Other treatments showing promise include surgically implanted electrodes and noninvasive magnetic stimulation, both intended to disrupt and possibly reset the faulty brain signals responsible for tinnitus. Using functional M.R.I. to guide them, neurosurgeons in Belgium have performed the implant procedure on several patients in the last year and say it has suppressed tinnitus entirely.
But the treatment is controversial. “It’s a radical option and not proven yet,” said Jennifer R. Melcher, an assistant professor of otology and laryngology at Harvard Medical School.
The magnetic therapy, similar to treatments used for depression and chronic pain, involves holding a magnet in the shape of a figure eight over the skull. Clinicians use functional M.R.I. to aim the magnetic pulses so they reach regions of the brain responsible for interpreting sound.

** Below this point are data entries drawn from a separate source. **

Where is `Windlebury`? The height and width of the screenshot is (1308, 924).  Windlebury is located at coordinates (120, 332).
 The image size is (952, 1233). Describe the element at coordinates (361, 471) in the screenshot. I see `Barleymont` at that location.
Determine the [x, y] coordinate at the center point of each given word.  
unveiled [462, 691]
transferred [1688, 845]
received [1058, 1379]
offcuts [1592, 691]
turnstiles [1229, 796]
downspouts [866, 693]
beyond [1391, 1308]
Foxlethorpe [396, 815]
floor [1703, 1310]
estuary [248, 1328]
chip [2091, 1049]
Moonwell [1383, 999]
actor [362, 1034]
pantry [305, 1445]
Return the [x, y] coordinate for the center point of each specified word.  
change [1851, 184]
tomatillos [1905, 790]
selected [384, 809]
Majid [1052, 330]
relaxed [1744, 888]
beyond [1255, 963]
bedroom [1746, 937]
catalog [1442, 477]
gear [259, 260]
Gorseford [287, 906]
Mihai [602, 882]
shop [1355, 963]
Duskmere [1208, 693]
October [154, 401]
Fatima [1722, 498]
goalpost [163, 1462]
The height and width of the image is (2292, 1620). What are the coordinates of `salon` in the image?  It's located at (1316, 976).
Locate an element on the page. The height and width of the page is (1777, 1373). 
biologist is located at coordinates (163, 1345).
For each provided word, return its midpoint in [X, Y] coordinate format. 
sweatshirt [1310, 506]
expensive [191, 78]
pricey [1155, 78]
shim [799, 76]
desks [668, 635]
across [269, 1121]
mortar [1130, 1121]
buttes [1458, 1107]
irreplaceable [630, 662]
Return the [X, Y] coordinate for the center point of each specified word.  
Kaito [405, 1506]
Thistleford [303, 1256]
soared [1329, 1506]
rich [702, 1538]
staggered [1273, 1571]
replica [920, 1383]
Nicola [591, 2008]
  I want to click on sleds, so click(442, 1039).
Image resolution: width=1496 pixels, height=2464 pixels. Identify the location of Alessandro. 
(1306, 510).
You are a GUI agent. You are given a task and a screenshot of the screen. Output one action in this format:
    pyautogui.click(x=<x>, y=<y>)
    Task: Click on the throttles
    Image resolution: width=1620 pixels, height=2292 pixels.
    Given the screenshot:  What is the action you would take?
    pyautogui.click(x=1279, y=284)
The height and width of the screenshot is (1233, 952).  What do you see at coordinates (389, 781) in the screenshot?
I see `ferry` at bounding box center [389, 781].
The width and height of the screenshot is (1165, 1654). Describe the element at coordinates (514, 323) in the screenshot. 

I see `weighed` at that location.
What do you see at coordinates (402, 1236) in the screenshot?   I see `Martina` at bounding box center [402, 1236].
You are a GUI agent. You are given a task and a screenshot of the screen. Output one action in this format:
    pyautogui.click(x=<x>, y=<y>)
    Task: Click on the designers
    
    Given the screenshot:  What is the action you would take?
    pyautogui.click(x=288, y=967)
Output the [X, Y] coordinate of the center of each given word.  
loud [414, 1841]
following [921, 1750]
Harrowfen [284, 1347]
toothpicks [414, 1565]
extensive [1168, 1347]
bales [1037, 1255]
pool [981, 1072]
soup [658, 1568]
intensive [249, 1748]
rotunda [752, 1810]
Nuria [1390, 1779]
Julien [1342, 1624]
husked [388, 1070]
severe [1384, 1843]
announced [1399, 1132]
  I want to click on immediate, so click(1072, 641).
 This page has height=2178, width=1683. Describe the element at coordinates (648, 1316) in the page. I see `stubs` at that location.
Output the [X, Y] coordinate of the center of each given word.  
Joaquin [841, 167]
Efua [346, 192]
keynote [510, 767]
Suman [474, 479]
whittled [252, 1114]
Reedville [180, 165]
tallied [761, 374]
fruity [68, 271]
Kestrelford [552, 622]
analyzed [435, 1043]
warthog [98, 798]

Patients receive a pulse every second for about 20 minutes. “It works for some people but not for others,” said Anthony Cacace, professor of communication science and nerve disorders at Wayne State University in Detroit. Since tinnitus has so many causes, Dr. Cacace said, the challenge now is to find out which “subsets of patients benefit from this treatment.”
Researchers in Brazil have published a study indicating that a treatment called cranial-sacral trigger point therapy can relieve tinnitus in some head and neck trauma cases by releasing muscles that constrict hearing and neural pathways.
And drugs intended to treat alcoholism, epilepsy, Alzheimer’s and depression that alter levels of various neurotransmitters in the brain like serotonin, dopamine and gamma-aminobutyric acid have quieted tinnitus in some published animal and human studies.
“We’ve never been so hopeful,” said Dr. Salvi, of SUNY Buffalo, “of finding treatments for a disorder that haunts people and follows them everywhere they go.”